La storia di Sarah è raccontata in prima persona, rendendo così il lettore, accompagnato fin dentro i momenti più intimi, partecipe di ogni passaggio. Pagina dopo pagina, fase dopo fase, viviamo gli alti e bassi di una coppia al limite della follia, fino al momento cruciale dello squarcio irreparabile. Sarah resta immobile, si ferma; ferma la storia che le ha viste unite, per procedere da sola con la vita e i propri problemi. Chi racconta, invece, fugge. Fugge lontano da quel sentimento di morte, quale è una storia che vuole concludersi. In uno stato di delirio inizia a girovagare fino ad arrivare a Trieste. Non è un caso e l’analogia col vento è fortemente appropriata al disagio di una mente, che rifiuta di restare entro gli argini della realtà. Il vento forte soffia come una passione impetuosa, che mette disordine e scombussola chi è già indirizzato verso quei canoni che si è soliti definire accettabili.
“Il termine bora deriva da Borea, il dio che, nella mitologia greca, è la personificazione del vento del Nord. Viene chiamata borin quando è leggera, dolce, boron quando è un po’ più forte, borazza quando è molto violenta, bora chiara quando soffia in una giornata serena e bora scura se soffia con il cielo nuvoloso. Stendhal, che fu console a Trieste, scrisse: “Lo chiamo vento forte quando si è costantemente occupati a tenersi stretti il cappello, e bora quando si ha paura di rompersi un braccio”. Nel 1830 soffiò così forte che a Trieste furono registrate venti fratture di gambe e braccia. In vari punti della città sono piazzate delle catene, agli angoli delle strade, per permettere ai passanti di svoltare più facilmente, di aggrapparsi. Di restare in piedi”.
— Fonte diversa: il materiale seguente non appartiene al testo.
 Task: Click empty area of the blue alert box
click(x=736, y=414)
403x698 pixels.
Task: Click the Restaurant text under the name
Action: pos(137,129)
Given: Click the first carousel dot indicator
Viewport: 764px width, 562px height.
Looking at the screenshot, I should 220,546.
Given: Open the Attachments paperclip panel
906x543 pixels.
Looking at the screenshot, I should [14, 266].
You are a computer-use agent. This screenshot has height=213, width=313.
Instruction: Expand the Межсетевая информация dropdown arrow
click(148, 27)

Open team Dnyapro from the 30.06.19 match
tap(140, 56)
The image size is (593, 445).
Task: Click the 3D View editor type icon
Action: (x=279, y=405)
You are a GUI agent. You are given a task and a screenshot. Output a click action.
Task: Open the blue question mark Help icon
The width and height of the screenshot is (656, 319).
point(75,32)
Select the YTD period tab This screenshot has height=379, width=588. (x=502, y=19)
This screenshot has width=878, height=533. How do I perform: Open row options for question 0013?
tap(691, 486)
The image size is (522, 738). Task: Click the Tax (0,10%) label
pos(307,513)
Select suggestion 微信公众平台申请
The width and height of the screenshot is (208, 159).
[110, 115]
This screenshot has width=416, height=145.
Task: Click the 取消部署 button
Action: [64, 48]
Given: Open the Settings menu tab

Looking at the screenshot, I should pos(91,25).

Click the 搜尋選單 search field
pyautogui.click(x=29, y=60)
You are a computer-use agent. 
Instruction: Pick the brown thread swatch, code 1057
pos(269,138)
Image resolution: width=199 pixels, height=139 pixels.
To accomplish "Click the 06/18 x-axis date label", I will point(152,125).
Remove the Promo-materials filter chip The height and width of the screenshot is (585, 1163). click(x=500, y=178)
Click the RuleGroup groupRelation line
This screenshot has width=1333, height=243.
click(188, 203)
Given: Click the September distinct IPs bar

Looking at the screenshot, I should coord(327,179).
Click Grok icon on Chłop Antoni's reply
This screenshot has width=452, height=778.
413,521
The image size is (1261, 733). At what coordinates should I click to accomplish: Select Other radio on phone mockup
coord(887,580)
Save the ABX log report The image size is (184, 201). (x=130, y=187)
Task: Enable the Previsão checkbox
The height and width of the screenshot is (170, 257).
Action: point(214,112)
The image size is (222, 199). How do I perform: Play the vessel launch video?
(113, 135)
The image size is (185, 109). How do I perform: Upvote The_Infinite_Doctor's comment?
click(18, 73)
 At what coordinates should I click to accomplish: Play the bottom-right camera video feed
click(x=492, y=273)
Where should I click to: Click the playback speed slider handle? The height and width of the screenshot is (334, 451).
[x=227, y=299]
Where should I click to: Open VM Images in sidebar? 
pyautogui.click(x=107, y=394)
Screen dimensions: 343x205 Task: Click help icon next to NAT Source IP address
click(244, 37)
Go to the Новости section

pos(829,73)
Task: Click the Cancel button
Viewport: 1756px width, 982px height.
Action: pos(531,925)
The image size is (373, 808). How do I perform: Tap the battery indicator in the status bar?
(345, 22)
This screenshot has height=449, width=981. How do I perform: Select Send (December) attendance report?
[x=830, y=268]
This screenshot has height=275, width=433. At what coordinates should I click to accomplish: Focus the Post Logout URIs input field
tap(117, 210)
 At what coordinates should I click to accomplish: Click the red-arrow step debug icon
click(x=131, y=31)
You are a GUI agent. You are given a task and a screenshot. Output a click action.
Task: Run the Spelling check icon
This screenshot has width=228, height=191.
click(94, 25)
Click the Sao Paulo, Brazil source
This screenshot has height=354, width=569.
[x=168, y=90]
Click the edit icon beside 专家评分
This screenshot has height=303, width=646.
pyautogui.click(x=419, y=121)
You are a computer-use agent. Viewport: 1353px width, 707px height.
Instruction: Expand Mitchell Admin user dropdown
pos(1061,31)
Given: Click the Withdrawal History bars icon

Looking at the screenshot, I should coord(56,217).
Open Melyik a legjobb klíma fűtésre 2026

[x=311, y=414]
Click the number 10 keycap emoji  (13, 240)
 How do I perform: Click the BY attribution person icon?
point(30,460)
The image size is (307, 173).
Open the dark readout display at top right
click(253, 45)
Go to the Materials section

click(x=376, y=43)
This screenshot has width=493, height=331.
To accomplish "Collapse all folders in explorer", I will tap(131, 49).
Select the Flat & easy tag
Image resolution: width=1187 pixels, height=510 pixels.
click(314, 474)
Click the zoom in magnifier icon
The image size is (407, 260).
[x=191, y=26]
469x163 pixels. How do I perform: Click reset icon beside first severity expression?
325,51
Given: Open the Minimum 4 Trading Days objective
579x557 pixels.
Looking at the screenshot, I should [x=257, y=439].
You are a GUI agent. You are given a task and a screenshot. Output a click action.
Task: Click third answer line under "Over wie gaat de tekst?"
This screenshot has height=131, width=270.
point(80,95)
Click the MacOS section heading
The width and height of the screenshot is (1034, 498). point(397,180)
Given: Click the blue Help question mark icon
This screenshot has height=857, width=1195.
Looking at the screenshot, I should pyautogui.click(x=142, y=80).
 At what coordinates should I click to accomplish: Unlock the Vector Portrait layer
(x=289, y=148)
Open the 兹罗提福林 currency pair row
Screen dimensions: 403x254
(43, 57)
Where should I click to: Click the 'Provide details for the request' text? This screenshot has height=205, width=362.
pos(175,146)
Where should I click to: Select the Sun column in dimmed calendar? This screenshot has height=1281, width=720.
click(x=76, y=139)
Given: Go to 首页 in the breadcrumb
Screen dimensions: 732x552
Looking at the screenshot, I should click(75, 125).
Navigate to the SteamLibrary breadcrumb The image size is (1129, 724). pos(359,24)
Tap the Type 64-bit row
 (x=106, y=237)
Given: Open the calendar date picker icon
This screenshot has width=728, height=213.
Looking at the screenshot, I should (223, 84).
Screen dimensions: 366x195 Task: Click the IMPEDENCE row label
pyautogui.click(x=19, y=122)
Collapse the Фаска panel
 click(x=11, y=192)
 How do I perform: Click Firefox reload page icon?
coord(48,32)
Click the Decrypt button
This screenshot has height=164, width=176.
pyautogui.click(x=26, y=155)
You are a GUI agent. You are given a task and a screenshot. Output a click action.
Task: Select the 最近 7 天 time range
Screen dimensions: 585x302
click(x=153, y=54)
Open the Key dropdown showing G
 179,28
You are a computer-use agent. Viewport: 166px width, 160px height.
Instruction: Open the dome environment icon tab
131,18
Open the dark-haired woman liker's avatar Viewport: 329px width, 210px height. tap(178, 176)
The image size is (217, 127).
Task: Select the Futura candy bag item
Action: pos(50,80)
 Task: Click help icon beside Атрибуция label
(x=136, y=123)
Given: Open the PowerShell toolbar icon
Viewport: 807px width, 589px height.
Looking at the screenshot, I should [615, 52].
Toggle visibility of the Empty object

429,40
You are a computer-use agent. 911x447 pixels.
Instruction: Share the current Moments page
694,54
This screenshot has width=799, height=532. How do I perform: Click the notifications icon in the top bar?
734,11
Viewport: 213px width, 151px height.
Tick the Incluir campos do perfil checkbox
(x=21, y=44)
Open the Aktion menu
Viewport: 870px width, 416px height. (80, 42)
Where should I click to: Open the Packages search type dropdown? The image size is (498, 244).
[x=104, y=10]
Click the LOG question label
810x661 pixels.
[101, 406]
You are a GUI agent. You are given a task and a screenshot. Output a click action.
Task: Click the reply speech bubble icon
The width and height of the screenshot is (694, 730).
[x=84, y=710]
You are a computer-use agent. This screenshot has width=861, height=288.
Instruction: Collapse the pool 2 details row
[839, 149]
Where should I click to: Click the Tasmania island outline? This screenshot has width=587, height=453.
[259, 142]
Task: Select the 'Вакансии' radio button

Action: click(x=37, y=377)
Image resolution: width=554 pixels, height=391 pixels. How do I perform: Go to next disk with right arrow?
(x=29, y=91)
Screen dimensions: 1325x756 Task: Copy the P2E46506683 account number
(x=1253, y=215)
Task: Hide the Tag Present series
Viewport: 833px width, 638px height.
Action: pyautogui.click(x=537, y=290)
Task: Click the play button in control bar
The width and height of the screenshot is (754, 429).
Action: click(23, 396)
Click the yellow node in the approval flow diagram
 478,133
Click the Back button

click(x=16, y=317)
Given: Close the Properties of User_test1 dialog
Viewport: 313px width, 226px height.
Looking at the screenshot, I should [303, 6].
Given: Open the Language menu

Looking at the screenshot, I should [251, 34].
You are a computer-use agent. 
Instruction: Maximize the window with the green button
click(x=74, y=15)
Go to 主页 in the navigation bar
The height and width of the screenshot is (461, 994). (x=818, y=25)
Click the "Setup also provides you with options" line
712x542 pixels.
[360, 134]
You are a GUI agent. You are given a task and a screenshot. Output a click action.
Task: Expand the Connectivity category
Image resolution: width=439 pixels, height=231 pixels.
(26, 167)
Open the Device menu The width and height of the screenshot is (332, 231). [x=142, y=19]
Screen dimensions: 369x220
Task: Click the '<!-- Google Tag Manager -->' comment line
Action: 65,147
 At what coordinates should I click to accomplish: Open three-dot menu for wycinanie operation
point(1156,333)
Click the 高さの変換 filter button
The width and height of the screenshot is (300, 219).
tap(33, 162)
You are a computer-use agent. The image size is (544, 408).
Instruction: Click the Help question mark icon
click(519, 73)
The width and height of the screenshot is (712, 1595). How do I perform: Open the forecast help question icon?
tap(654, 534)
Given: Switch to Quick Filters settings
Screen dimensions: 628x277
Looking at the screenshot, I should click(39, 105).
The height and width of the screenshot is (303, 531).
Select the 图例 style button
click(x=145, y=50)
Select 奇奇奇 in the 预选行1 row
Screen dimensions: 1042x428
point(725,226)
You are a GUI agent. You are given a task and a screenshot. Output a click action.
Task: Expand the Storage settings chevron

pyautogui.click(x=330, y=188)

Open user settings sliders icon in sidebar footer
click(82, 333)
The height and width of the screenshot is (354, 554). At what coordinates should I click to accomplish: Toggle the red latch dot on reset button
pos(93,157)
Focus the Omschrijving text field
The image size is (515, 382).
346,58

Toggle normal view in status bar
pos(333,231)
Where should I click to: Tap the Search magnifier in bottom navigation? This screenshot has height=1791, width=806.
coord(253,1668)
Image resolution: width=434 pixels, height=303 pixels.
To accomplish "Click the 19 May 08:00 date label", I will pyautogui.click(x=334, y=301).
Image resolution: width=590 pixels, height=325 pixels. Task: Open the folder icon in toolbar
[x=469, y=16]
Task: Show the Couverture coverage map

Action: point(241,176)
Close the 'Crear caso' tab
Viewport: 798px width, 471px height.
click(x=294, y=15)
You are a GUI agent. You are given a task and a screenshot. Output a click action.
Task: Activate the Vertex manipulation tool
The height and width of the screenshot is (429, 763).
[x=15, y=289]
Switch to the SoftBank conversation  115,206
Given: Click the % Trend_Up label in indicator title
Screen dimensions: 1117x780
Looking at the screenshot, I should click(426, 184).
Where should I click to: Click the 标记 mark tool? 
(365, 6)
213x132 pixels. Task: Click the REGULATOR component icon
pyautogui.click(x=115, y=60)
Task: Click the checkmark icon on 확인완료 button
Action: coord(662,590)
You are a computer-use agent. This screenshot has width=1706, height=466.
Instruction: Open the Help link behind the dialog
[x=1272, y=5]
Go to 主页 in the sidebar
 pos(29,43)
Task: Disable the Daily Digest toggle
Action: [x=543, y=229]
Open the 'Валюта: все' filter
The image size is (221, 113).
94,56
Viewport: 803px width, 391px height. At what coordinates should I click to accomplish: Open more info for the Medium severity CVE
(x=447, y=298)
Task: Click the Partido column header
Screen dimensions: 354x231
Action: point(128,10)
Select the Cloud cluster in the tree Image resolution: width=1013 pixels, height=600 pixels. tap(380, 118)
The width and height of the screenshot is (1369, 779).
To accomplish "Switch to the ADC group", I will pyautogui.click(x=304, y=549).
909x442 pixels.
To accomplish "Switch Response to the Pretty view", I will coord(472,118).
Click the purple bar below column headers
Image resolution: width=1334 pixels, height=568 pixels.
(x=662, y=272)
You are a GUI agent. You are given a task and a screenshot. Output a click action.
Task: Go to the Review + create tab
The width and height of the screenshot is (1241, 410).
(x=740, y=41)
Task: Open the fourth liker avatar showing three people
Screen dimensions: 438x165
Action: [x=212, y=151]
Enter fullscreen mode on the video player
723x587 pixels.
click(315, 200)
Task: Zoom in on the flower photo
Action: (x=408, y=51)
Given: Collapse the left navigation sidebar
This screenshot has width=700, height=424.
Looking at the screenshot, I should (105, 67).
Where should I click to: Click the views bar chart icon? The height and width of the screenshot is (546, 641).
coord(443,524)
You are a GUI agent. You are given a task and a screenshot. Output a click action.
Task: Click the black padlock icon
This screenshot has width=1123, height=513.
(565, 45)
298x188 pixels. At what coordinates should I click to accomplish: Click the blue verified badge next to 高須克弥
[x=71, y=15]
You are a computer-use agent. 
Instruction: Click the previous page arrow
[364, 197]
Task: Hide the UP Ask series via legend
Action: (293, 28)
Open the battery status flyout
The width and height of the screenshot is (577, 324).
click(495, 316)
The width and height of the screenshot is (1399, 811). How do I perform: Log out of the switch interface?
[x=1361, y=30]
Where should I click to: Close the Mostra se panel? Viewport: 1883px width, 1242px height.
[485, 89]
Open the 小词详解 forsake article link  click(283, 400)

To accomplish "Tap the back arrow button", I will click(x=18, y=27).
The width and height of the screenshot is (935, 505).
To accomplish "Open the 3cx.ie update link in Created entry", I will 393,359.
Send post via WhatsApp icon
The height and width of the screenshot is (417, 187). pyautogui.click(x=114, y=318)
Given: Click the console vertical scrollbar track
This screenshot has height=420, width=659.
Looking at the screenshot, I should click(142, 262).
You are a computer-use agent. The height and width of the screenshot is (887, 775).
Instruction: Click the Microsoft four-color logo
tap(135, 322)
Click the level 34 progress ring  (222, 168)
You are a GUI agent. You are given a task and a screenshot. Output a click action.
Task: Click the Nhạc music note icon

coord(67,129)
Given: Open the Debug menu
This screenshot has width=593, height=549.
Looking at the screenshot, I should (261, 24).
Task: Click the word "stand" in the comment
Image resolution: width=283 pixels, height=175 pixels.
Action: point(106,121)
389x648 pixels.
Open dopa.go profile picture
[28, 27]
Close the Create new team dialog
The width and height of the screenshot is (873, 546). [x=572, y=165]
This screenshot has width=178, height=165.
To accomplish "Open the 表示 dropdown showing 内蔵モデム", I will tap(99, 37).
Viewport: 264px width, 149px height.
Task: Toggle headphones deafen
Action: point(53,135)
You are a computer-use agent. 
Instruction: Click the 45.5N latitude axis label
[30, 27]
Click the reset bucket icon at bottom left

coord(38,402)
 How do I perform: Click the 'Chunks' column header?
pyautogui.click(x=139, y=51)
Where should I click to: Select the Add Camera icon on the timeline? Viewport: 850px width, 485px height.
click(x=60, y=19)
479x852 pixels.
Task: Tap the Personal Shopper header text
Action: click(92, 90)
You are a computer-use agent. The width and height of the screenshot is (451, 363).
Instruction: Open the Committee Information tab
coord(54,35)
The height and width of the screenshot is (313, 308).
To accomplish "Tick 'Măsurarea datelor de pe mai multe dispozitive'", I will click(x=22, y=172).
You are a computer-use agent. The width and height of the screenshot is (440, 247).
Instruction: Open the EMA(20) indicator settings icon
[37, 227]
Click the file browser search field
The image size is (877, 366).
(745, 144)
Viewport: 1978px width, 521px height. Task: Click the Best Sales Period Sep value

Restare in piedi aggrappandosi ai punti fermi che abbiamo intorno: questa è l’unica cosa che salva quando tutto sembra crollare, quando tutto sembra sgretolarsi. O, almeno, dovrebbe. Così tanta follia può rappresentare una storia vera? Oppure l’autrice si è semplicemente divertita a trasportarci, con padronanza di tecnica, in un’illusione, dosando bene parole e ritmo? Ci sono punti di domanda che non riescono a trovare una risposta logica, semplicemente perché a volte non esiste una logica quando una forte passione si trasforma in ossessione.